Finisce con Pioli e Gasperini che vengono divisi da alcuni inservienti. Le decisioni arbitrali e l’uso della Var continuano ad avvelenare il campionato, scrive Luca Calamai su La Gazzetta dello Sport. Stavolta nel mirino c’è il rigore concesso dal direttore di gara Valeri al 16’ del secondo tempo. Chiesa, dopo una bella fuga sulla corsia di sinistra, entra in area tagliando la strada a Toloi. L’attaccante viola dà la sensazione di rallentare volontariamente la corsa aspettando di essere «tamponato» dal difensore dell’Atalanta. Il contatto può anche esserci, ma non è calcio di rigore.

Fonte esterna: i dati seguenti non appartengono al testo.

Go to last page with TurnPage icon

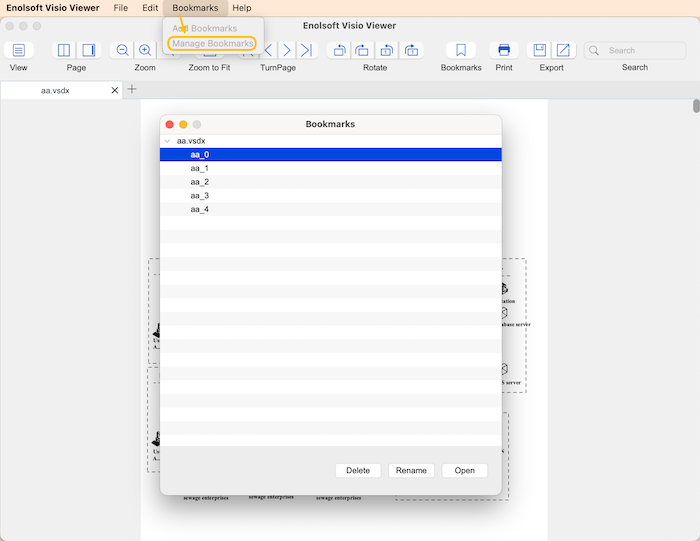coord(306,50)
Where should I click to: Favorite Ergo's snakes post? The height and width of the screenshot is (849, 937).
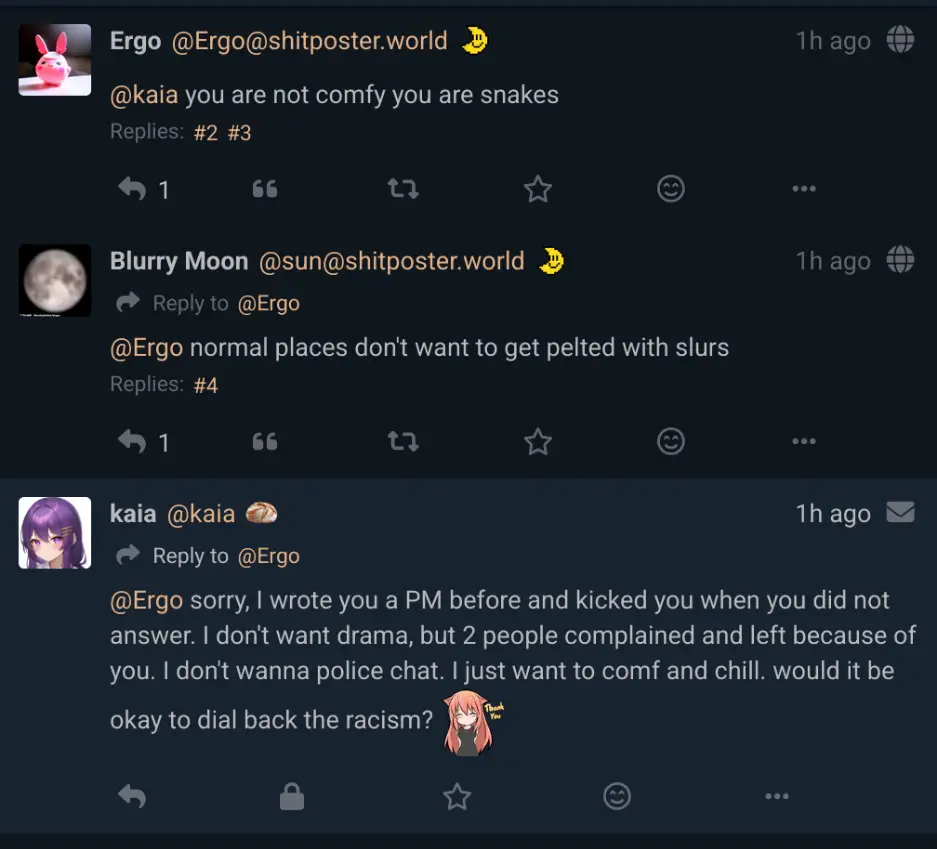point(538,189)
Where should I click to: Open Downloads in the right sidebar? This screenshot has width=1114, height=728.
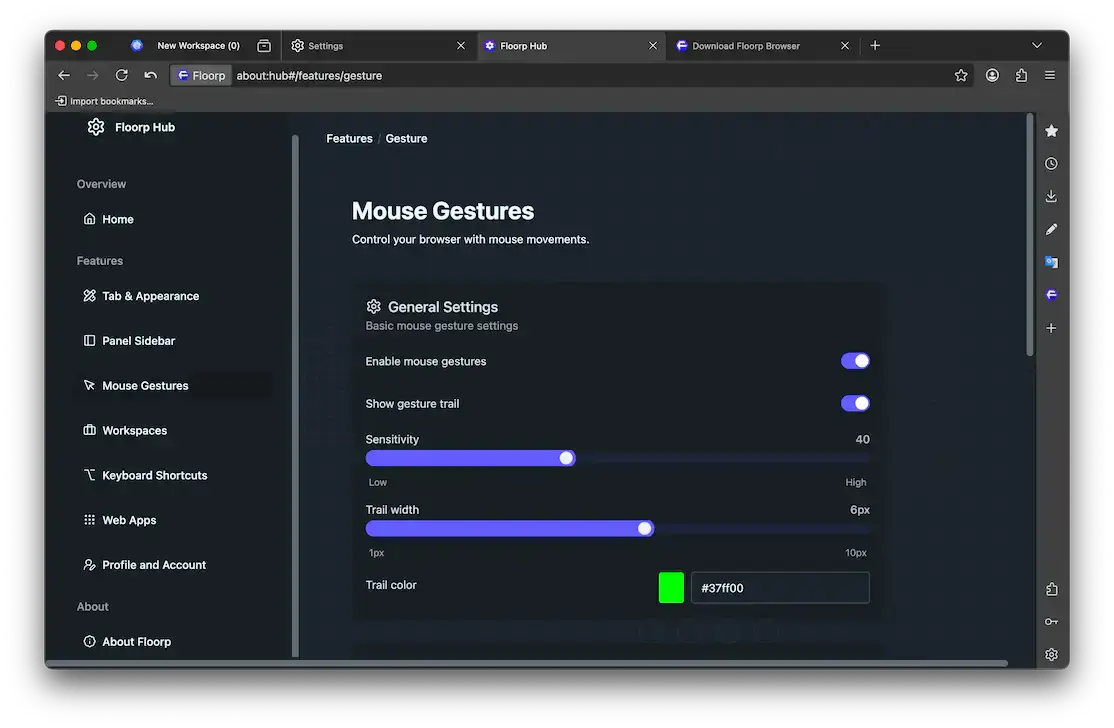[x=1051, y=196]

Valeri indica il dischetto. Il gioco resta sospeso per quasi due minuti ed è incomprensibile che dalla Var non arrivi l’invito al direttore di gara di andare a rivedere l’azione al rallentatore. Valeri quasi certamente avrebbe cambiato idea evitando di commettere un errore che pesa come un macigno sul risultato finale. Invece sul dischetto va il francese Veretout che batte Gollini e regala alla Fiorentina una vittoria che la proietta in zona Champions. La rete del 2-0, che arriva a gara finita, la firma di Biraghi che sorprende Gollini con una punizione da fuori area che il portiere dell’Atalanta respinge in colpevole ritardo. In un primo momento Valeri non vede il gol. Ma la tecnologia stavolta gli viene in soccorso.